Studies conducted in Dr.
Macko’s exercise and robotics lab and
collaborative work in Italy have shown
considerable promise. Task oriented and aerobic
exercise improved socialization, fitness,
insulin and glucose metabolism, gait balance
and walking, even years post-stroke. Dr
Macko’s team will conduct new research in
Howard County senior centers, Maryland Health
Enterprises facilities and several sites in
Baltimore County hoping to replicate the
previous results.
Dr. Kostas Lyketsos,
Professor and Chair, Department of Psychiatry,
Johns Hopkins Bayview presented results of
studies of dementia. Based on the
Maryland Assisted Living Facilities (ALFs)
studies, Johns Hopkins researchers determined
about one third of person 85 years and older
have dementia, and 30 percent of dementia cases
among AFL residents weren’t detected.
The MD-ALF study also showed that the presence
of dementia accelerates discharge from assisted
living to higher levels of care.
The
researchers found that treatment of dementia
may attenuate this effect.

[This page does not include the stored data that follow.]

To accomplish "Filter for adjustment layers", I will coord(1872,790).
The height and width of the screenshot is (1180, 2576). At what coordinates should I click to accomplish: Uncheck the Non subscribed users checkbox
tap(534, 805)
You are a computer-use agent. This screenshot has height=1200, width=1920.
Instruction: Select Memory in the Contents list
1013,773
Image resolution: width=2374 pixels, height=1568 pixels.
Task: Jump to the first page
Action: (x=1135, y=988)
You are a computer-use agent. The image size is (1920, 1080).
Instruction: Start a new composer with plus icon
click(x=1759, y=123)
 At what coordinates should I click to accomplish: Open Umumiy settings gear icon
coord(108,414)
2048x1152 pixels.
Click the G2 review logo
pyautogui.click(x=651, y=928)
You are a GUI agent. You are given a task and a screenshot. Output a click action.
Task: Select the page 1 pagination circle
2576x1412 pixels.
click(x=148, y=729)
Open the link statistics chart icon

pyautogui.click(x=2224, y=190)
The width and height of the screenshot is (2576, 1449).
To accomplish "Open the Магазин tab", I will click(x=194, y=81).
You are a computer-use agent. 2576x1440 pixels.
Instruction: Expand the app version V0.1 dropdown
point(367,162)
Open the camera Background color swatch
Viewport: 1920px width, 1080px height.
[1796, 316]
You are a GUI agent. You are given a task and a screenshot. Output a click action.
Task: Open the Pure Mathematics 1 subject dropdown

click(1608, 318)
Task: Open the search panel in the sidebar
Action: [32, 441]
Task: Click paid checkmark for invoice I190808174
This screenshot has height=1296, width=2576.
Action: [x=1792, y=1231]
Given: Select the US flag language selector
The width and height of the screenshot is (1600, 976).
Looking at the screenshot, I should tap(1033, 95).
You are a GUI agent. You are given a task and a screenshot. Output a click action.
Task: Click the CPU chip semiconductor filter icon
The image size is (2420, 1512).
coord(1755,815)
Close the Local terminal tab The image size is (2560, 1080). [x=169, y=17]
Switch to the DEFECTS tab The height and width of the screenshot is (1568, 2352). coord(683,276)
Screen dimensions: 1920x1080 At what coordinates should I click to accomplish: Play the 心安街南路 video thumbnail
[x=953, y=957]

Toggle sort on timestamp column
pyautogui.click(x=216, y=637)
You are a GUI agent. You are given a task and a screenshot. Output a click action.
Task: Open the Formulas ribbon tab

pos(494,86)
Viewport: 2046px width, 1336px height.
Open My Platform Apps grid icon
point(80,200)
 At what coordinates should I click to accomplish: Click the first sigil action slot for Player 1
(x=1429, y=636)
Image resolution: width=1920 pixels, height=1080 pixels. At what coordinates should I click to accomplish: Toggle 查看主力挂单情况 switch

There is also a
suggestion that activity participation and
improved mobility might delay discharge of
residents with dementia. These findings suggest
that detection and treatment of dementia may
make a real difference for AL residents (JAGS,
2007).
These findings led to
development of the MIND@HOME Demonstration
Project, scheduled to launch in early
2008. The study will focus on improving
the care and outcomes for Baltimore City elders
with memory loss who are living in their own
home. Using existing community resources,
MIND@HOME will test the effectiveness of a
broadly-based dementia detection method and a
proactive, care coordination model, guided by
the principles of dementia care. Dr.
Lyketsos referred to the “5-50
hypothesis”—through early detection and
treatment he hypothesized we can obtain a 5
year delay in dementia that leads to
dysfunction and a 50% reduction in dementia
cases.
Another panel of presenters
at the Summit explored the role of technology
in promoting the health and independence of
older adults. Older adults and their families
are finding new uses for technology, including
“smart homes”, health monitors which can
relay vital information (blood pressure,
weight, daily blood glucoses) directly to
health care providers, and robotic assistance
for frail older adults.
Clearly, many
of the research discussions at the Summit on
Health and Aging are models for translating
research to practical use in the community.